## Work request
Your whole answer should be the number of lines in the material below that include the word "size".
━━━━━ The data
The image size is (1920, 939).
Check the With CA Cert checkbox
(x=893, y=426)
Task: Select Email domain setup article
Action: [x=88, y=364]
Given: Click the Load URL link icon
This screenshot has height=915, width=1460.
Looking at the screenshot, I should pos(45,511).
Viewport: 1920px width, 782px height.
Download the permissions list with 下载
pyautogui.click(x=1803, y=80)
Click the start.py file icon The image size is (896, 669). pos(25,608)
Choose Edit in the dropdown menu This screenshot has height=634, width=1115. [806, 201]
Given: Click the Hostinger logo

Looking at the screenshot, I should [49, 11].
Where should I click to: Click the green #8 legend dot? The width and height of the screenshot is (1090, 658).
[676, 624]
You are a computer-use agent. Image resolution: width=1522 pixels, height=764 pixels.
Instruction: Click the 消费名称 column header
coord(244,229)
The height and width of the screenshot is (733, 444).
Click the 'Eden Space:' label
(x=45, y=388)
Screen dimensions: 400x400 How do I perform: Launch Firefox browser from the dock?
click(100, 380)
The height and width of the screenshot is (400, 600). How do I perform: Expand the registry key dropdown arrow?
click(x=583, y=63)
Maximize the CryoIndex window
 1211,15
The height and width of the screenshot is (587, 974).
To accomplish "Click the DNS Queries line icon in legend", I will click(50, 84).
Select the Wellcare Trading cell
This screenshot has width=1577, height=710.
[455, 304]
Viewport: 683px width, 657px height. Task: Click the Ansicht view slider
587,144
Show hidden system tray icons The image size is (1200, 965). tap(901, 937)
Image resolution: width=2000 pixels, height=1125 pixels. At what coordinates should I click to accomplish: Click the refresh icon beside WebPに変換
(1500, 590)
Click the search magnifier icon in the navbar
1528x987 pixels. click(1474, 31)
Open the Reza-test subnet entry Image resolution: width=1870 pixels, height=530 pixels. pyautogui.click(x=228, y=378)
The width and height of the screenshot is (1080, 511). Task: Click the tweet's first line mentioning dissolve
━━━━━━━━━━
## Response to this exercise
3